Thursday, October 30, 2014

Insurance

This is going to be a short blog. I have been trying to figure out how to send an email from a form on a website that I manage. It works on one website that I manage but when I copy it to another website it doesn’t work so sent in a help ticket. Grrr… Just the way I wanted to spend my Thursday morning.

Now that we have insurance everyone thought this will be an answer to all our prays… Wrong!

In the Hartford Courant they had an article about healthcare coverage, “Sex Change Insurance Coverage Increasingly Common,” don’t you just love the title, as if that is the only thing that the insurance covers.

The article is terrible misinformed; they say nothing about Medicare coverage,
"There is an evolving professional consensus that treatment is considered medically necessary for certain individuals who meet established … criteria for a diagnosis of Gender Identity Disorder/Gender Dysphoria," John O'Brien, director of Healthcare and Insurance at the U.S. Office of Personnel Management, wrote in a June 13 bulletin to health insurers.

O'Brien's advisory was sent to health insurers that sell policies on the Federal Employee Health Program, a sort of insurance exchange serving nearly 9 million federal employees, retirees and family members. Coverage for federal employees is largely funded by U.S. taxpayer dollars, though employees also pay a portion of premiums.
 The article sound like Connecticut just passed the anti-discrimination law last year instead of 2011…
Within the past year, the legislature amended Connecticut's anti-discrimination laws to prohibit discrimination based on "gender identity or expression." As a result, HMOs and health insurance companies writing individual, large and small group plans cannot discriminate for coverage of treatment for gender dysphoria — the condition in which a person identifies with a gender different from that person's biological sex — when deemed medically necessary, said Connecticut Insurance Department spokeswoman Donna Tommelleo.
Then the article says, “This change is in accordance with guidance from the Connecticut Department of Insurance, Bulletin HC 34, and effective December 19, 2013.” Umm… no, it was the Insurance Commission bulletin IC 37 that did that not HC 34.
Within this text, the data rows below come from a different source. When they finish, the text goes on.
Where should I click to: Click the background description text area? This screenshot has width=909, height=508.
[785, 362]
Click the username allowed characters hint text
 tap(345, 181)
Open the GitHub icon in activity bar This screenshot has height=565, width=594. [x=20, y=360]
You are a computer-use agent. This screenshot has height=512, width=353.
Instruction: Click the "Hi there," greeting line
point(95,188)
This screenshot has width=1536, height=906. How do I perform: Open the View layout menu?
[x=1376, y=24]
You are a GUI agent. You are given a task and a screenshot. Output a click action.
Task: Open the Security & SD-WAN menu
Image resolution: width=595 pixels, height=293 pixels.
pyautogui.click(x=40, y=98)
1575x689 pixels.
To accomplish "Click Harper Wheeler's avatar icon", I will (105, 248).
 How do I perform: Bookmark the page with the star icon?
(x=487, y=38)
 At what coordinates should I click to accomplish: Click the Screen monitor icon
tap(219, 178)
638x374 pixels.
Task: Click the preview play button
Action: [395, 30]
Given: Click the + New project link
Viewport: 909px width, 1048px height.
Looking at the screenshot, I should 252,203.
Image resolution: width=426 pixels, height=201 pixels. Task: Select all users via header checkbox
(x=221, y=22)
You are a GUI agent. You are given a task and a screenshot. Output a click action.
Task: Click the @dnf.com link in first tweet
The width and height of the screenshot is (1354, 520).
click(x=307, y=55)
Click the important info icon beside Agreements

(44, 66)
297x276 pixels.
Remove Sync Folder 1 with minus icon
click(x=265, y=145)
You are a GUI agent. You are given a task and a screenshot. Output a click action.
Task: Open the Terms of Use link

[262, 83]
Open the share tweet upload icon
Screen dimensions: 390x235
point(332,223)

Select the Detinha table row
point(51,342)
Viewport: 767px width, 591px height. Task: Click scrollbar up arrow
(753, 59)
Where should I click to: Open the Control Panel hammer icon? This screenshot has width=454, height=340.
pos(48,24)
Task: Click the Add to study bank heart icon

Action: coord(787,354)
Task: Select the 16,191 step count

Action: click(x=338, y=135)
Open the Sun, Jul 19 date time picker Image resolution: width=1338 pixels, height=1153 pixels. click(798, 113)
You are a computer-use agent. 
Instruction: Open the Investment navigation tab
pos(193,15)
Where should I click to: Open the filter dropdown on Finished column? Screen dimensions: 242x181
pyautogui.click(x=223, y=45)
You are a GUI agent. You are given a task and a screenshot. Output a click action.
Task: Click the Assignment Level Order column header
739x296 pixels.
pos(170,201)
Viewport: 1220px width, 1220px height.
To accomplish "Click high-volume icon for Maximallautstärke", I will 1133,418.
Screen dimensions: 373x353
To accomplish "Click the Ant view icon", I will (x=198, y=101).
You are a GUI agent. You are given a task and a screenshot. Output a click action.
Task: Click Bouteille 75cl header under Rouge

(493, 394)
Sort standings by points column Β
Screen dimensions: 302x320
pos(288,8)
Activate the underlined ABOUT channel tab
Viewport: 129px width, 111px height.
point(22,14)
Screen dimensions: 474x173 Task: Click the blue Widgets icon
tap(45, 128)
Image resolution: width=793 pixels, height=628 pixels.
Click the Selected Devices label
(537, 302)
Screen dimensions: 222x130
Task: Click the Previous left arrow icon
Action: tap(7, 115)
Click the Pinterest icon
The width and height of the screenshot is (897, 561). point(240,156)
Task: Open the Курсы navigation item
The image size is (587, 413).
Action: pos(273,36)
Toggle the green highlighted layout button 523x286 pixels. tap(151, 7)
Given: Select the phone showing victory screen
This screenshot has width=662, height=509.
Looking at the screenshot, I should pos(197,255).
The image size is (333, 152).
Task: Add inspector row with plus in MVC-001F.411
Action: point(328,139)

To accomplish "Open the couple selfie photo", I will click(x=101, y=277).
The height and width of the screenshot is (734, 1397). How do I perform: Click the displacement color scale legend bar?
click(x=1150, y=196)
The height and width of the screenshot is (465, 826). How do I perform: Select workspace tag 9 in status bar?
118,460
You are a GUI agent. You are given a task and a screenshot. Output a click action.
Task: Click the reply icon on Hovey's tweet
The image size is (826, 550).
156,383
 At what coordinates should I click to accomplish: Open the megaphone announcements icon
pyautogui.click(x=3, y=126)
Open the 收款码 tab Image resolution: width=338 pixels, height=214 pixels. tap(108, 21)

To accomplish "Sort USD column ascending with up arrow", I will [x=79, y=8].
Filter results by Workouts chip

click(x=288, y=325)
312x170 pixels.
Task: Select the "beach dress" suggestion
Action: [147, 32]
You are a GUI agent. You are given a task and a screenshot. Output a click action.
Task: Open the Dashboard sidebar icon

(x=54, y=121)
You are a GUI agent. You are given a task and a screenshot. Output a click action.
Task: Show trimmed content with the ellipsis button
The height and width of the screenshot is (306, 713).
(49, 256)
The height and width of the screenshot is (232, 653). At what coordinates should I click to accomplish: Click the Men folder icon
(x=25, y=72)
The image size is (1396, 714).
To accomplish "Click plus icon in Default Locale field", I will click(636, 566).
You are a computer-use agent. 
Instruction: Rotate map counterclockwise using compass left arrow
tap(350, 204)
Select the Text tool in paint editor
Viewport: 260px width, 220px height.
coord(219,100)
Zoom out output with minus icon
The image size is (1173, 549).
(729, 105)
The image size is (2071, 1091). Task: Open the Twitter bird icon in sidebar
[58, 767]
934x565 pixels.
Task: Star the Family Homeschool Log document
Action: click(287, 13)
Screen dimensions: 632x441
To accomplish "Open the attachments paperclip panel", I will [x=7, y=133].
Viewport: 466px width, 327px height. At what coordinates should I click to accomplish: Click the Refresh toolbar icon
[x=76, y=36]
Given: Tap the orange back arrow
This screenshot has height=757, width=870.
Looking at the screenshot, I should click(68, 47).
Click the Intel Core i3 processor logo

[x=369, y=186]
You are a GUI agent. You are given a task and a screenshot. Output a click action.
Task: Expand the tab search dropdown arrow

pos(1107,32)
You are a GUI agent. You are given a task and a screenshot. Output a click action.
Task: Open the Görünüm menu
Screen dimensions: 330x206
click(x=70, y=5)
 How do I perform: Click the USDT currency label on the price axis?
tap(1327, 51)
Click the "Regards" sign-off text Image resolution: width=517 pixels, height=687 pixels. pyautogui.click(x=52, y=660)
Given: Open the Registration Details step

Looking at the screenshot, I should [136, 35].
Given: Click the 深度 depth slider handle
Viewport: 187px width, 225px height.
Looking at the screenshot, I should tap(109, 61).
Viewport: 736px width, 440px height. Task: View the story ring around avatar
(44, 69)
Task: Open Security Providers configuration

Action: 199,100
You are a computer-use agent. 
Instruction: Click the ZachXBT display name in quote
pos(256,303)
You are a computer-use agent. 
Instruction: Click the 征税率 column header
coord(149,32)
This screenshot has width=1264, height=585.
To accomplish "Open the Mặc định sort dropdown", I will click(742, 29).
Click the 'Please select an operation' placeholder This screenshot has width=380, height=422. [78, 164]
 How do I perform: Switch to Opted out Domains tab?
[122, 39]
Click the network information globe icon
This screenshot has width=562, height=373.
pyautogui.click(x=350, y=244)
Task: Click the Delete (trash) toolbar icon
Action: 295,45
The problem now is that insurance coverage is so new that no one really knows what is covered and what isn't. From what I have heard it depends on who answers the phone at the insurance company, one person might tell you the medical procedure is covered while another operator might tell you that it isn't. It also depends upon how the question is asked or how the doctor codes the procedure.

In addition, if insurance does cover Gender Confirming Surgery it will only cover a fraction of the cost. Many of the doctors are out-of-network and they want the cash up front so there is a large out-of-pocket expense that many trans-people cannot afford.

What we must do now is to take the imitative to define what should be covered and not let the insurance companies dictate to us what is covered.